Thomas helped her to dismount, and where the walked, the bluebells rose from the grasses, and I could swear they tinkled with tiny chimes. I drew out my sketchpad from under my arm, and began to trace the most hesitant of strokes: The curve of back, the sweep of gown, the rise and fall of breast under silk, and the jeweled tracery that caught her sable hair. You may know the drawing. It became the painting that to this day feeds my family, hanging as it does on display: Queen Mab, one hand caught still at the stirrup, a wistful look in her eyes as she bids farewell to her kingdom. Behind her, in the background, face a-shadow, her faithful knight, despairing.
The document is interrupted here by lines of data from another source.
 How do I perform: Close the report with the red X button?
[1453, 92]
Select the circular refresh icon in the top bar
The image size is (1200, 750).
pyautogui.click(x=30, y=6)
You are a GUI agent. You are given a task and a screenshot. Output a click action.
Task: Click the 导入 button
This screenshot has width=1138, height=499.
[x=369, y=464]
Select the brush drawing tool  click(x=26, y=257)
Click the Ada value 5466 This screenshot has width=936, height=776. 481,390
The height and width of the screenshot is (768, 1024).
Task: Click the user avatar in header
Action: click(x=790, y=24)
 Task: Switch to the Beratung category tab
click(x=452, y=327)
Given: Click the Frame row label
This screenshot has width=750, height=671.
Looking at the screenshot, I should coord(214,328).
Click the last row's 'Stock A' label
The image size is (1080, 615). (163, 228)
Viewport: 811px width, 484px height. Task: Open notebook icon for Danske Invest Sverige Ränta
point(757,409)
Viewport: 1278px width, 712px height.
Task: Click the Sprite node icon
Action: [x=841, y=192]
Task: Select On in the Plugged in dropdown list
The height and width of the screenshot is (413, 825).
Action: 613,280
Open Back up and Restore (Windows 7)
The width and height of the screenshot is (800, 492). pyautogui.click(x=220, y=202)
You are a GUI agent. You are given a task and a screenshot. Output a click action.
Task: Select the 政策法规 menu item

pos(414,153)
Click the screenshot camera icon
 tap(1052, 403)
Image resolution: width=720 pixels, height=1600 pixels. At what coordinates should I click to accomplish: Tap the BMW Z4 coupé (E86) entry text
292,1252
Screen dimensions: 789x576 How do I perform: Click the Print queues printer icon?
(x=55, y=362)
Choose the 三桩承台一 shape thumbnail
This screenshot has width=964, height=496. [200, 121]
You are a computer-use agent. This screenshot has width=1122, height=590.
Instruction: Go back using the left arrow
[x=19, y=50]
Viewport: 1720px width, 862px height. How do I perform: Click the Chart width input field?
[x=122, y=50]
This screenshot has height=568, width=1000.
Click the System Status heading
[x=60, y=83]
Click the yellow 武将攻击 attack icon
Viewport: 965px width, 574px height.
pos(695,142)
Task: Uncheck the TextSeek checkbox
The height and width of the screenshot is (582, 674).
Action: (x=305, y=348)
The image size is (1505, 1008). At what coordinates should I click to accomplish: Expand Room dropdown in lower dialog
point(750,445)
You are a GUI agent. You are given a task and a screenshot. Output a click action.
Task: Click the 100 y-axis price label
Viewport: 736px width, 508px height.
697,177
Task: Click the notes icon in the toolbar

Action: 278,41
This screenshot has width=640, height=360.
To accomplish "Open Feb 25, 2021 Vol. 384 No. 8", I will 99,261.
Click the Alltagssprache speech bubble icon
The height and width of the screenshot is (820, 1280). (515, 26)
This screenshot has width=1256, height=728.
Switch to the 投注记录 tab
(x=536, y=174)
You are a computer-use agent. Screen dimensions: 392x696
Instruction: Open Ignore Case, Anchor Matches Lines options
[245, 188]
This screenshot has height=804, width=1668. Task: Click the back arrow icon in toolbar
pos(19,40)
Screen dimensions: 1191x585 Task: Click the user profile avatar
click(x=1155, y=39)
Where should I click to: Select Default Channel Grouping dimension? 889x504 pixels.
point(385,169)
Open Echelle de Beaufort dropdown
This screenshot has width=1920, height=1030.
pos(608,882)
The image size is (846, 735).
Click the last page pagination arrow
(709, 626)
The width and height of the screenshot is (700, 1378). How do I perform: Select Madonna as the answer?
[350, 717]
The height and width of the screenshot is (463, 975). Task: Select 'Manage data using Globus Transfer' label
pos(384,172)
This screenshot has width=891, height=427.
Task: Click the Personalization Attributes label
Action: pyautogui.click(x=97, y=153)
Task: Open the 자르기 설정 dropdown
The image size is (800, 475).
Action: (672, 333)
The moment broke. Then her troop did withdraw and Mab sank to the moss at the foot of my tree. Her silk gown began to shed its light. The glimmers winkled their way off the sheer cloth, like liquid puddling viscously on the ground. The everpresent breeze that had seemed to waft her hair aloft began to falter, then fail. I could hear the rustling and follow the lights, as her troop withdrew deeper into the forest.

The last of the light floated off her silver tiara, and she caught it in her hand... Her palm open, she balanced the will o' wisp upon her palm, as if considering it.

"You may descend now," she called out.

I nearly fell from the tree.

"Yes, you," she said, much amused, still gazing at the light in her palm.

I scrambled down, sketchpad tucked under one arm. I knew not what to say. Even with the glamour gone, she was still impressive--slender and beautiful, though in her eyes a peculiar sadness lurked.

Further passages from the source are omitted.